> **What this exercise asks**
a. In the passage on the FTC chair's letter about Gmail, which fundraising platform do the complaints say Gmail flags as spam?
b. Check each statement against the passage on the FTC chair's letter about Gmail and answer yes or no, quoting the words that decide it: (i) Ferguson's letter was addressed to Sundar Pichai. (ii) The complaints by Targeted Victory were described in a New York Times story. (iii) Ferguson said the filters may violate the FTC Act.
c. Transcribe the part of the passage on the FTC chair's letter about Gmail that opens with the words containing "In a letter" and closes with "Democratic platform ActBlue.".

> **Document passage**
start

Andrew Ferguson, the Trump-appointed chair of the Federal Trade Commission, recently expressed concern that “Alphabet’s administration of Gmail is designed to have partisan effects.”
In a letter addressed to Alphabet CEO Sundar Pichai, Ferguson pointed to a recent story in the New York Post describing complaints by Targeted Victory (a consulting and PR firm that’s worked with the Republican National Committee and Elon Musk’s X) claiming that Gmail flags emails linking to the Republican fundraising platform WinRed as spam, without doing the same to emails linking to the Democratic platform ActBlue.
“My understanding from recent reporting is that Gmail’s spam filters routinely block messages from reaching consumers when those messages come from Republican senders but fail to block similar messages sent by Democrats,” Ferguson wrote.
He warned Alphabet that if Gmail’s filters “keep Americans from receiving speech they expect, or donating as they see fit, the filters may harm American consumers and may violate the FTC Act’s prohibition of unfair or deceptive trade practices,” adding this could lead to “an FTC investigation and potential enforcement action.”

end

> **Data supplied**
start

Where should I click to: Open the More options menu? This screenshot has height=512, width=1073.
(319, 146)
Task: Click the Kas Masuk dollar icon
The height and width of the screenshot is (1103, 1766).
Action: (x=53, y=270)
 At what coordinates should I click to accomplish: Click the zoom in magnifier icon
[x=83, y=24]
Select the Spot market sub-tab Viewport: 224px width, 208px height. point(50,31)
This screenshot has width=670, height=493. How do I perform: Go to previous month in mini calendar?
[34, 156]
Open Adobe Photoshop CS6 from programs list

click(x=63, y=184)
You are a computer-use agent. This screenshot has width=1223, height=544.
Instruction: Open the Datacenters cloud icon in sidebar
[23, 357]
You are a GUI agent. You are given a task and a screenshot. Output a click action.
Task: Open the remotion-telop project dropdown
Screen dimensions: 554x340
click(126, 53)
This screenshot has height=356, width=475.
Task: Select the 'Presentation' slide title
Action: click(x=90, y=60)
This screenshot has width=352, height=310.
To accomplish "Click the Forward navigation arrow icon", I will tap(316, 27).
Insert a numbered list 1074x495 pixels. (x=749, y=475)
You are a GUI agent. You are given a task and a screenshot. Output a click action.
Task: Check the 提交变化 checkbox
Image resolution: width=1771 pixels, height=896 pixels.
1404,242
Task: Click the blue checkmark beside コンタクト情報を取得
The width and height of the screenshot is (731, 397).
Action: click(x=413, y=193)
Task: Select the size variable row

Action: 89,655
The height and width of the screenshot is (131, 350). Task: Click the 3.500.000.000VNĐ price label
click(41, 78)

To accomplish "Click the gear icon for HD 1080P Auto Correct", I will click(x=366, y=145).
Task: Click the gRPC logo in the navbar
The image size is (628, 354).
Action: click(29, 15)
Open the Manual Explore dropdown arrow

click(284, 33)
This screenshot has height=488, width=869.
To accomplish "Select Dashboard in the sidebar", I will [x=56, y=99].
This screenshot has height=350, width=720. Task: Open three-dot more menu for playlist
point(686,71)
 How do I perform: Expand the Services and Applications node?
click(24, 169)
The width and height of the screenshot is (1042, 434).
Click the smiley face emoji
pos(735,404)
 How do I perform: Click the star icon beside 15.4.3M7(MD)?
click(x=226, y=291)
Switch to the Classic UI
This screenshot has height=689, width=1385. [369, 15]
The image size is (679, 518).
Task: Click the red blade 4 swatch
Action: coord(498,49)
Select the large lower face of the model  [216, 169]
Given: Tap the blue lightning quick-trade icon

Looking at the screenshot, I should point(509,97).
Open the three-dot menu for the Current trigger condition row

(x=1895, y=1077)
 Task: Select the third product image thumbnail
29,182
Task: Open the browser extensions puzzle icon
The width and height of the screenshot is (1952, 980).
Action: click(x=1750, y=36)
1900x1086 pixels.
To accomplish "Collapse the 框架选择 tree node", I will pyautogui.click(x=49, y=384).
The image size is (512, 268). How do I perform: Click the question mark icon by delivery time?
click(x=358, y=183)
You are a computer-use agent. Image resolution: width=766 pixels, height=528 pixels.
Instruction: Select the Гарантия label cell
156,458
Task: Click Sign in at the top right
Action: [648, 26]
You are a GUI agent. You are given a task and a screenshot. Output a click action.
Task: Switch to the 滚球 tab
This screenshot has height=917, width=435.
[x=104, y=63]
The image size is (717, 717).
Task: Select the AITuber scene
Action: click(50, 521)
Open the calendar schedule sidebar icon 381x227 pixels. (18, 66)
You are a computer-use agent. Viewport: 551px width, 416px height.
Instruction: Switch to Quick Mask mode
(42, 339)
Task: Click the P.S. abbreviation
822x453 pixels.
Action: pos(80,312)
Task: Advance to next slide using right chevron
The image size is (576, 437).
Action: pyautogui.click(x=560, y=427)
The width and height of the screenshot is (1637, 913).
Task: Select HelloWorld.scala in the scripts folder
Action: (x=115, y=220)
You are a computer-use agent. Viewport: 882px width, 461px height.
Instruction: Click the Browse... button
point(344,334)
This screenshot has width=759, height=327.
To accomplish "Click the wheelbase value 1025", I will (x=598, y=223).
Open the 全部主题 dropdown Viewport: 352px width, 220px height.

end

> **Answers to the problems**
a. WinRed

b.
(i) Yes: "In a letter addressed to Alphabet CEO Sundar Pichai"
(ii) No: "a recent story in the New York Post"
(iii) Yes: "may violate the FTC Act’s prohibition of unfair or deceptive trade practices"

c.
In a letter addressed to Alphabet CEO Sundar Pichai, Ferguson pointed to a recent story in the New York Post describing complaints by Targeted Victory (a consulting and PR firm that’s worked with the Republican National Committee and Elon Musk’s X) claiming that Gmail flags emails linking to the Republican fundraising platform WinRed as spam, without doing the same to emails linking to the Democratic platform ActBlue.